◆ PROBLEM TO SOLVE: Check each line of the entries below for the word "agent", and copy out the ones that have it.

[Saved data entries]
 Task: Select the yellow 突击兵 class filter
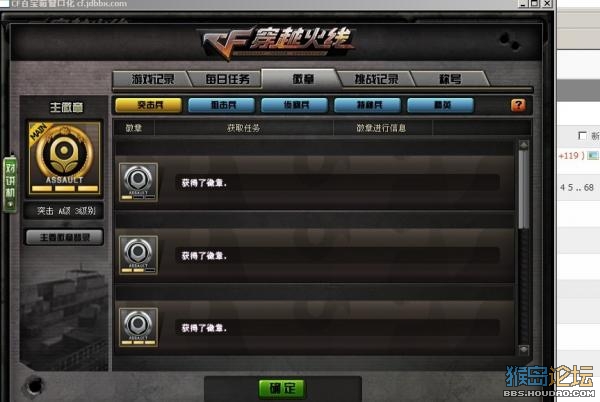[149, 105]
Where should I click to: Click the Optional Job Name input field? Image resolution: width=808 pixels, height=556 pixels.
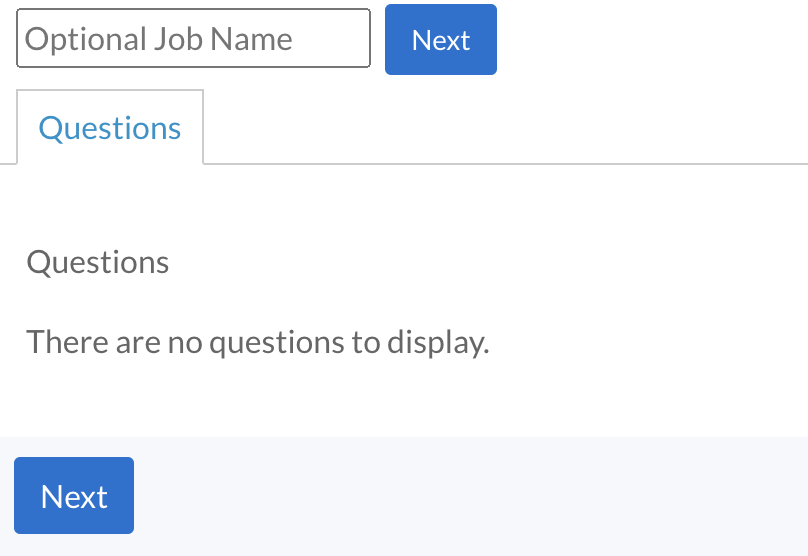pos(193,39)
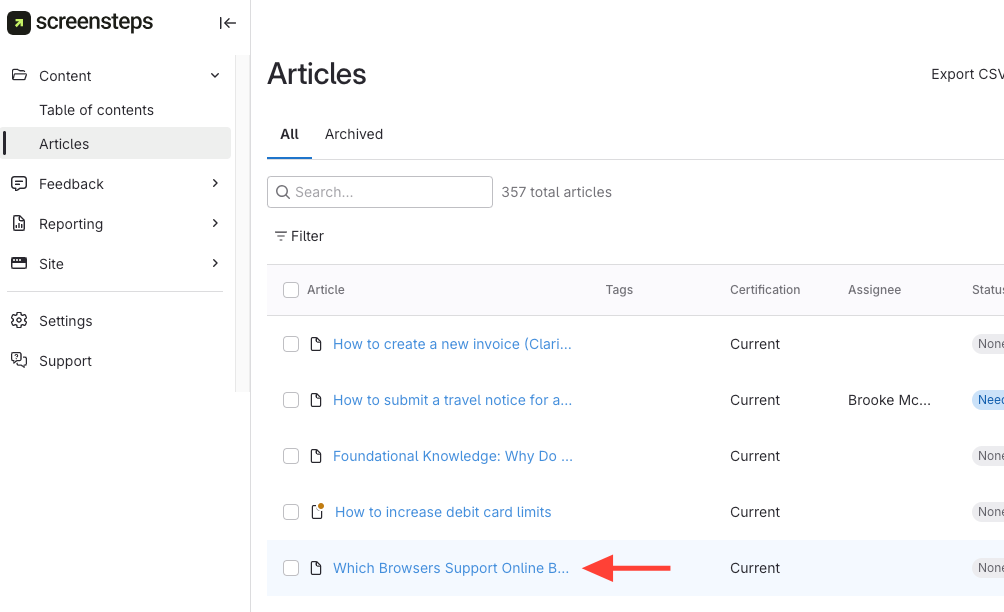Expand the Site submenu chevron
The image size is (1004, 612).
tap(215, 264)
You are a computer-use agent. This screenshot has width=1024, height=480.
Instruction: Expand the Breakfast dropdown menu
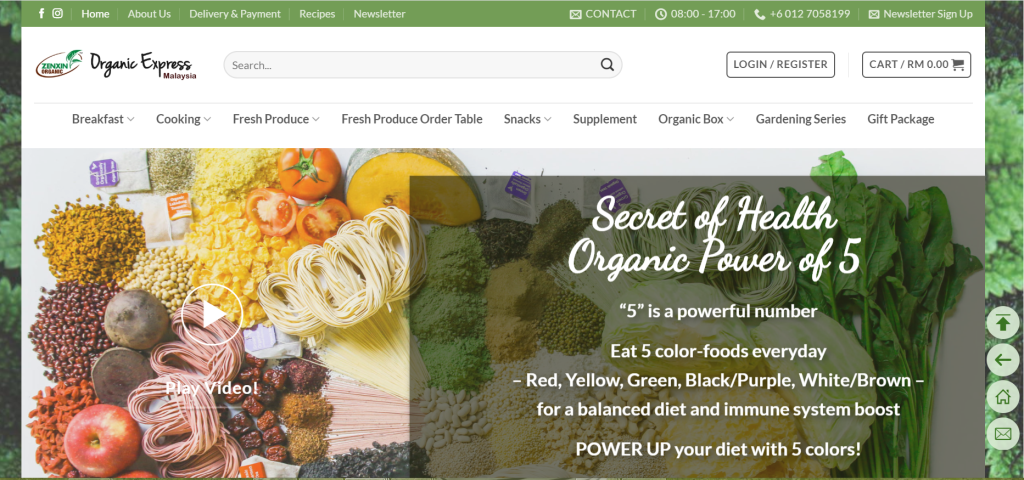click(x=103, y=119)
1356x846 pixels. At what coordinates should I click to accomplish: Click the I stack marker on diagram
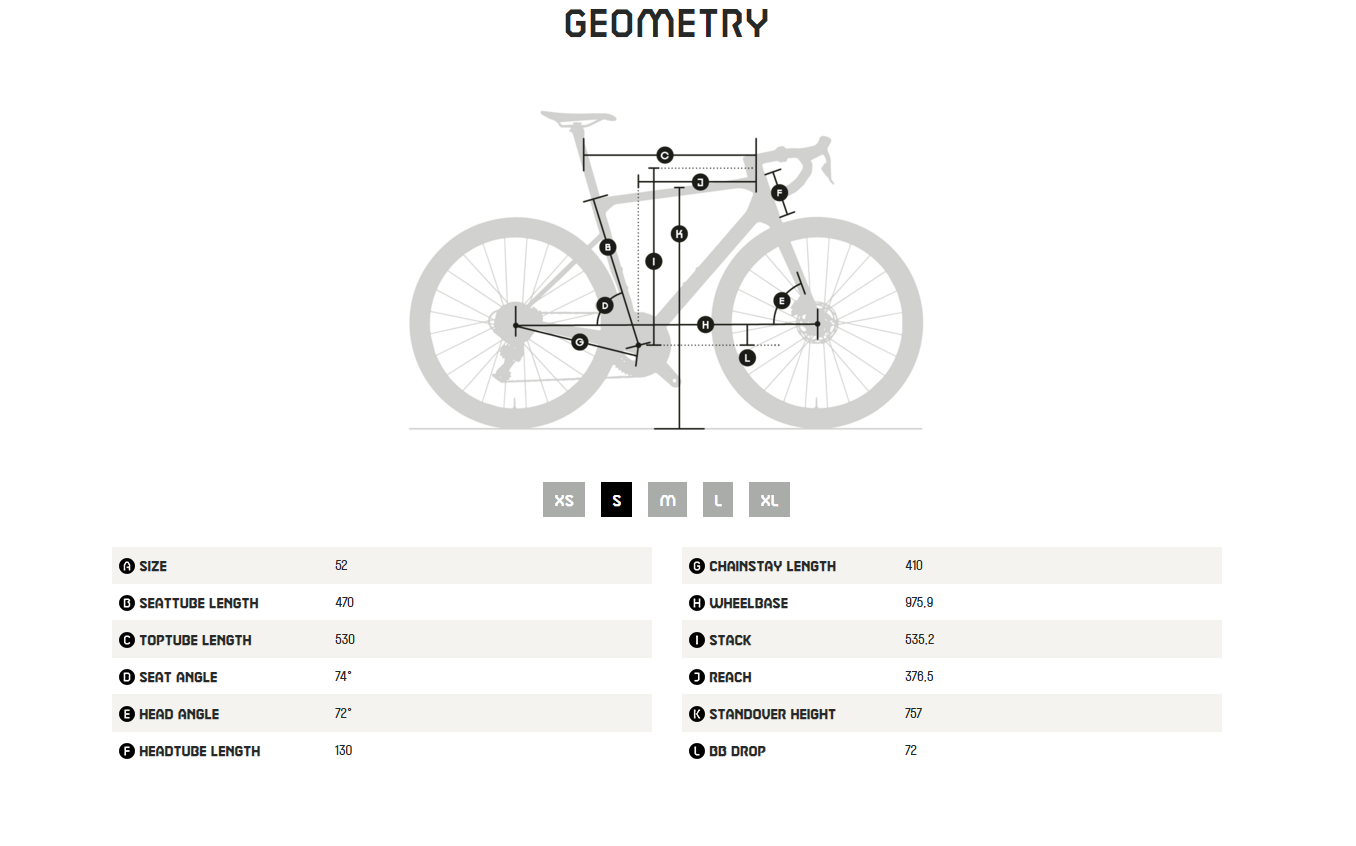[654, 261]
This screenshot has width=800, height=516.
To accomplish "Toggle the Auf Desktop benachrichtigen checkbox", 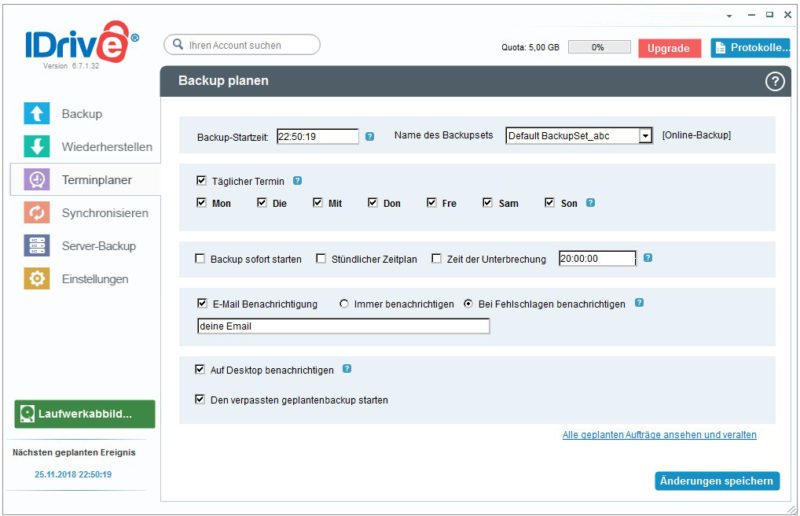I will coord(201,370).
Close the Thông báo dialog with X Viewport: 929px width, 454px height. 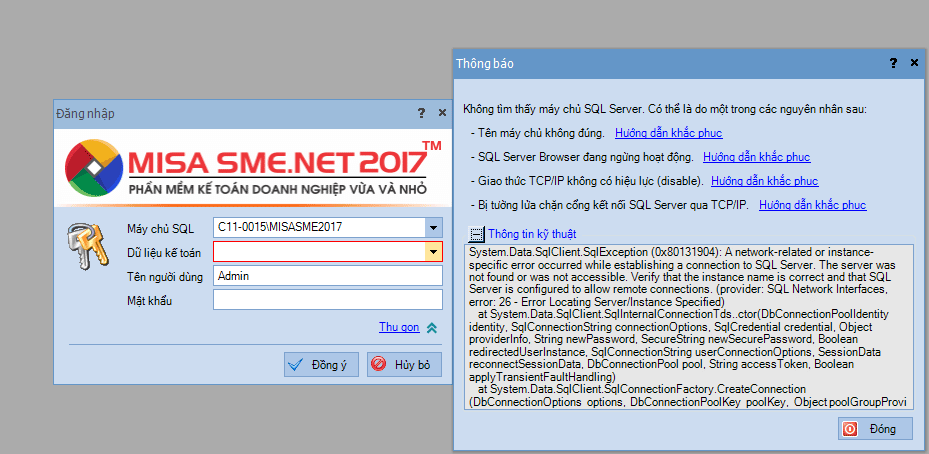pyautogui.click(x=915, y=63)
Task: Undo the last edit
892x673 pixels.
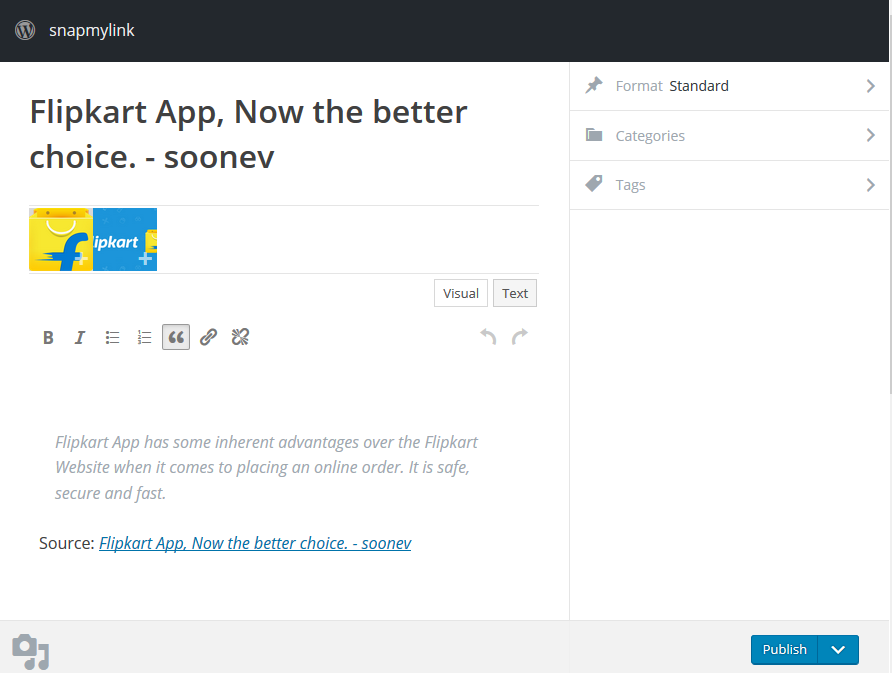Action: 488,337
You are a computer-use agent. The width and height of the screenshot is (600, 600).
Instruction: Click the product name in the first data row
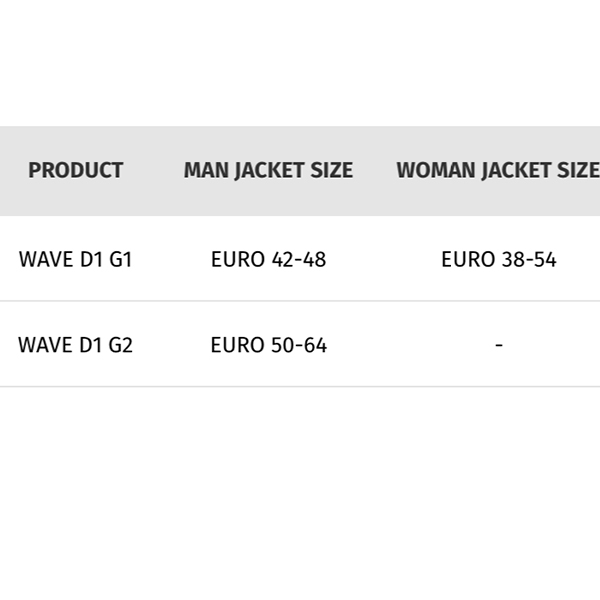[75, 260]
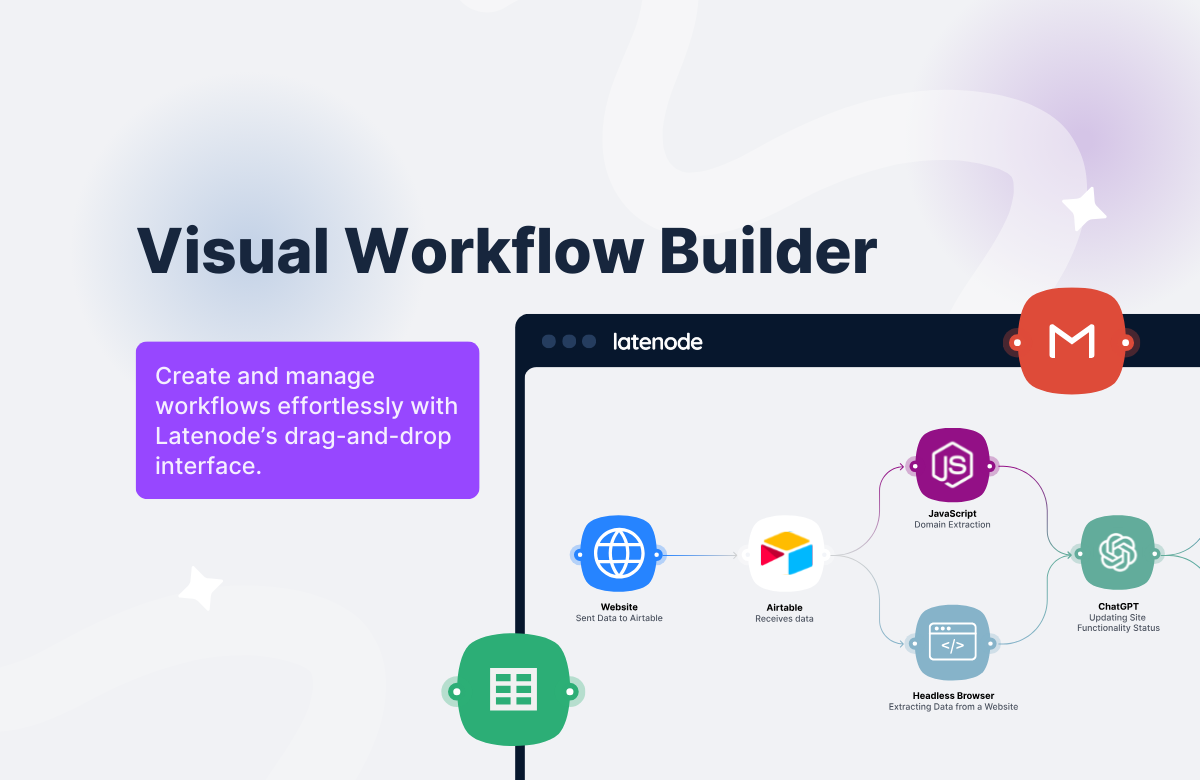Click the latenode logo in header
Screen dimensions: 1200x780
point(657,341)
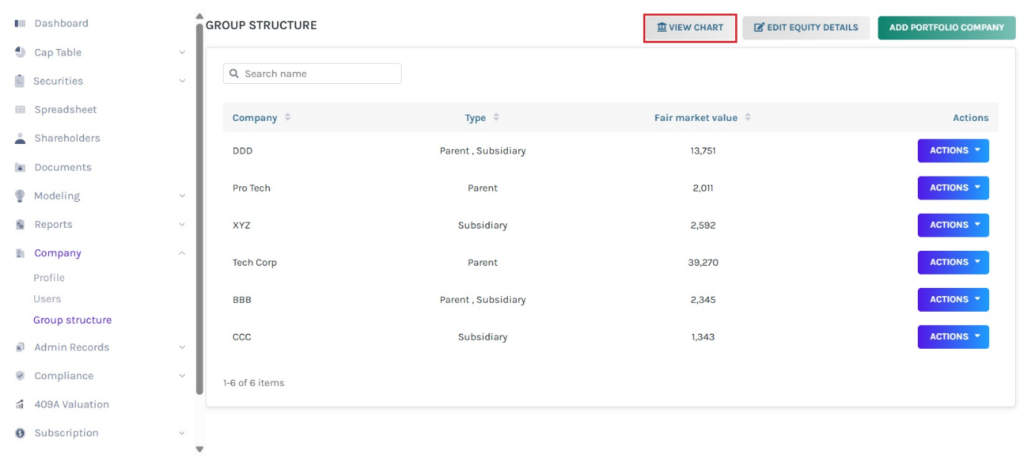This screenshot has width=1024, height=463.
Task: Sort by Fair market value arrows
Action: point(748,118)
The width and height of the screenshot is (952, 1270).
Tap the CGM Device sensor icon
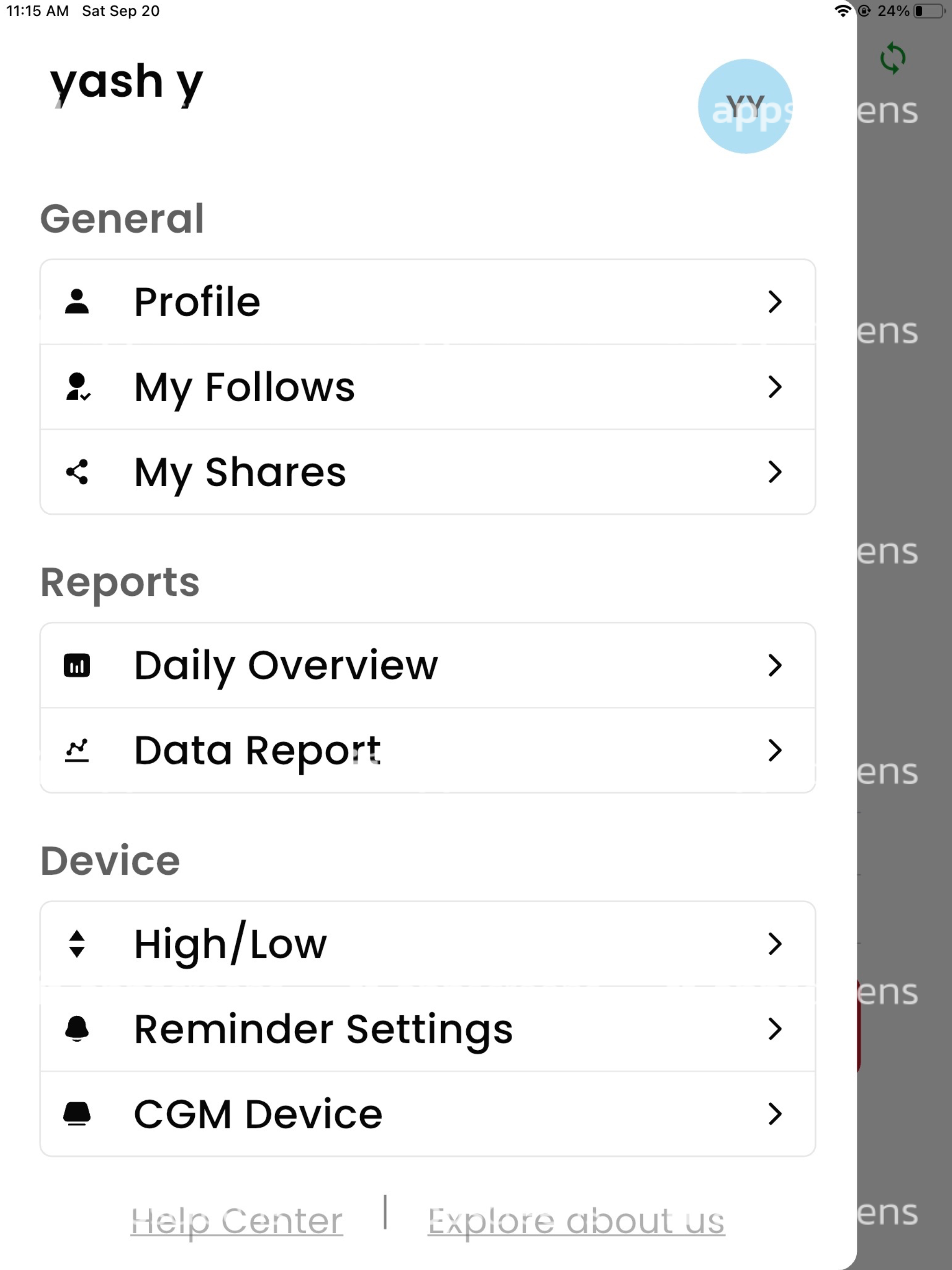tap(77, 1114)
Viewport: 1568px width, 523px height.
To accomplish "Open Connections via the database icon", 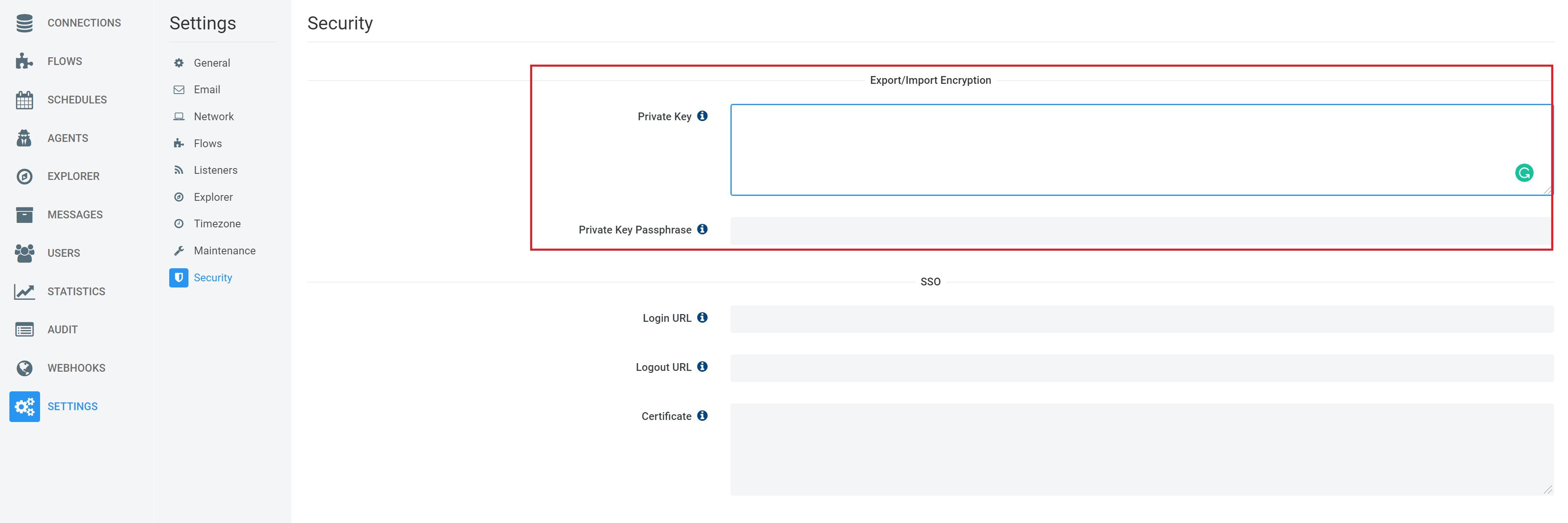I will [25, 23].
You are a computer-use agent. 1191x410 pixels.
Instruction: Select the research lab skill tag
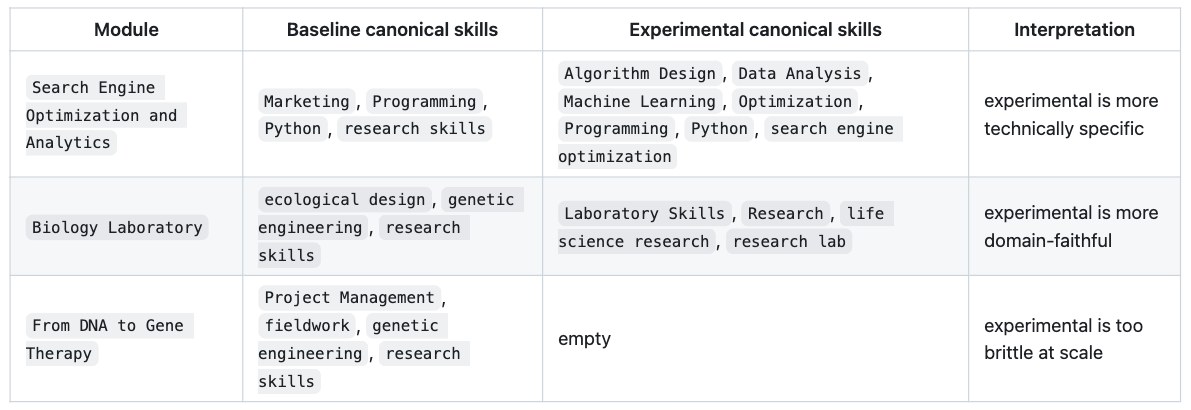(x=788, y=241)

◆ WRITTEN REPLY:
You are a computer-use agent. This screenshot has width=1024, height=480.
You are a computer-use agent. The width and height of the screenshot is (600, 600).
You are a computer-use agent. 1191x410 pixels.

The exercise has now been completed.